Tough Bug in Aggregating Transpose is fixed. One issue is still left which
is causing hindrance in completing the KMeans Code
That issue is of Assigning the the Row Keys of The DRM with the "Closest
Cluster Index" found
Consider the Matrix of Data points given as follows


{
   0 => {0:1.0,    1: 1.0,    2: 1.0,   3: 3.0}
   1 => {0:1.0,    1: 2.0,    2: 3.0,   3: 4.0}
   2 => {0:1.0,    1: 3.0,    2: 4.0,   3: 5.0}
   3 => {0:1.0,    1: 4.0,    2: 5.0,   3: 6.0}
  }
Now these are
0 =>
1 =>
2 =>
3 =>
the Row keys. Here Zeroth column(0) contains the values which will be used
the store the count of Points assigned to each cluster and Column 1 to 3
contains co-ordinates of the data points.

So now after cluster assignment step of Kmeans algorithm which @Dmitriy has
Outlined in the beginning of this mail chain,

the above Matrix should look like this(Assuming that the 0th and 1st data
points are assigned to the cluster with index 0 and 2nd and 3rd data points
are assigned to cluster with index 1)

 {
   0 => {0:1.0,    1: 1.0,    2: 1.0,   3: 3.0}
   0 => {0:1.0,    1: 2.0,    2: 3.0,   3: 4.0}
   1 => {0:1.0,    1: 3.0,    2: 4.0,   3: 5.0}
   1 => {0:1.0,    1: 4.0,    2: 5.0,   3: 6.0}
 }

to achieve above mentioned result i using following code lines of code

//11. Iterating over the Data Matrix(in DrmLike[Int] format)
dataDrmX.mapBlock() {
  case (keys, block) =>
    for (row <- 0 until block.nrow) {
         var dataPoint = block(row, ::)

         //12. findTheClosestCentriod find the closest centriod to the Data
point specified by "dataPoint"
         val closesetIndex = findTheClosestCentriod(dataPoint, centriods)

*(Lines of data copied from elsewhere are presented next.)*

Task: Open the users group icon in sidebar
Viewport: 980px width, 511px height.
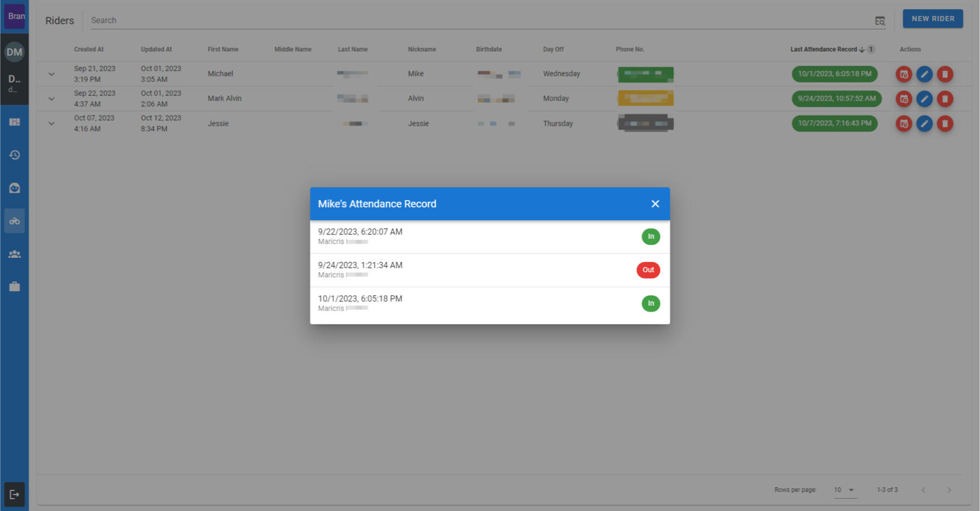Action: point(15,254)
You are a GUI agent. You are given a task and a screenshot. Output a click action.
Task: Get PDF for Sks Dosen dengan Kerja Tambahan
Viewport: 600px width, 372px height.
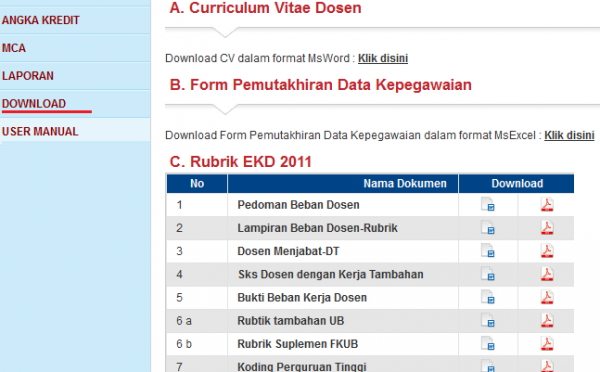coord(547,274)
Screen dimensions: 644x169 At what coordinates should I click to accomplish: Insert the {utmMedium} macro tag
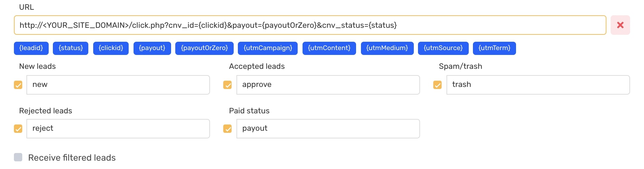coord(387,48)
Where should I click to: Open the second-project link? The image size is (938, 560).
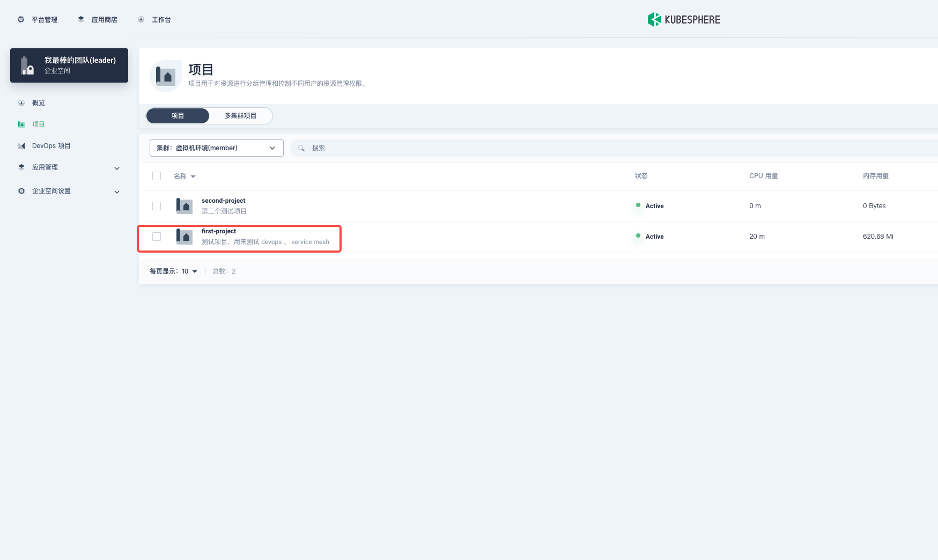[x=223, y=201]
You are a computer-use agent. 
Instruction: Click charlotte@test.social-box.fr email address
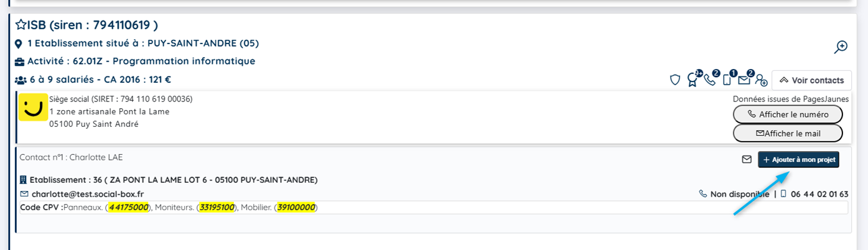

         //13. assigning closest index to key
         keys(row) = closesetIndex
     }
     keys -> block
}

But it turns out to be

 {
   0 => {0:1.0,    1: 2.0,    2: 3.0,   3: 4.0}
   1 => {0:1.0,    1: 4.0,    2: 5.0,   3: 6.0}
 }


So is there any thing wrong with the syntax of the above code.I am unable
to find any reference to the way in which i should assign a value to the
row keys.

@Trevor as per what you have mentioned in the above mail chain
"Got it- in short no.

Think of the keys like a dictionary or HashMap.

That's why everything is ending up on row 1."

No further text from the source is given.